Vijay would reply on his behalf to women with whom Bharti was chatting online and even sent pictures of the defendant to the female pen pals, it was said.

He claimed to have been bombarded with indecent images of children, sent to his phone. He tried reporting it at Abingdon police station twice, he said. Thames Valley Police had no record of his visit and two staff members working on the front desk on the dates he claimed to have come in.

Bharti suggested that Vijay could have filmed him when he came to his home in Abingdon in March, after the defendant had spent the morning drinking at the town’s Wetherspoons pub The Narrows.

He called evidence from three family members, including his wife, who claimed to have seen the mysterious Vicky or Vijay.

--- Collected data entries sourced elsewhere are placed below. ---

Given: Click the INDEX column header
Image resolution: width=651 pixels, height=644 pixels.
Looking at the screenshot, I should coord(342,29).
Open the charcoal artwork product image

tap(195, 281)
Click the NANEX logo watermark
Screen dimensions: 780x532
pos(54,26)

The defendant said his friend had tried to get him to sell drugs and powder. Bharti refused and said he would go to the police, he told the jury. In reply, Vijay was said to have shown him a ‘deep fake’ video showing his wife’s face on the head of a pornography actress.

The video was purportedly sent to family members in India but the disc was destroyed. The defendant’s wife claimed to have been shown it in a video call with her relatives, although her account of what was shown in the video differed with her husband’s recollection.

A Thames Valley Police detective, DC Sarah Osborne, told the court that no trace of Vijay could be found.

Enquiries with the hospital, local shops and electoral and banking records had proved fruitless. Vijay’s phone number was not in Bharti’s phone.

Asked whether the screen recordings of the WhatsApp video calls could have been doctored to insert Bharti’s face into the footage, a tech expert instructed by the prosecution told the jury: “I have seen no evidence within the screen recording itself or any of its media data that it has been modified at all.”

Oxford Mail: Prosecutors matched pictures that Bharti had sent to WhatsApp contacts, such as this of his TV, to his Abingdon home Picture: Thames Valley PoliceProsecutors matched pictures that Bharti had sent to WhatsApp contacts, such as this of his TV, to his Abingdon home Picture: Thames Valley Police (Image: Thames Valley Police)

Luck

Closing the Crown’s case earlier this week, prosecutor Matthew Walsh suggested that the defendant had been cursed with ‘rotten bad luck’.

“[Unlucky] that a friend turned out to be a serious organised criminal; a drug dealer, no less, a tech supremo,” he said.

“He’s a criminal mastermind, a man who was seemingly prepared to put unlimited resources into his pursuit of Mr Bharti.”

He said: “The prosecution case is a simple one: that Vicky – Vijay – is a fabrication.”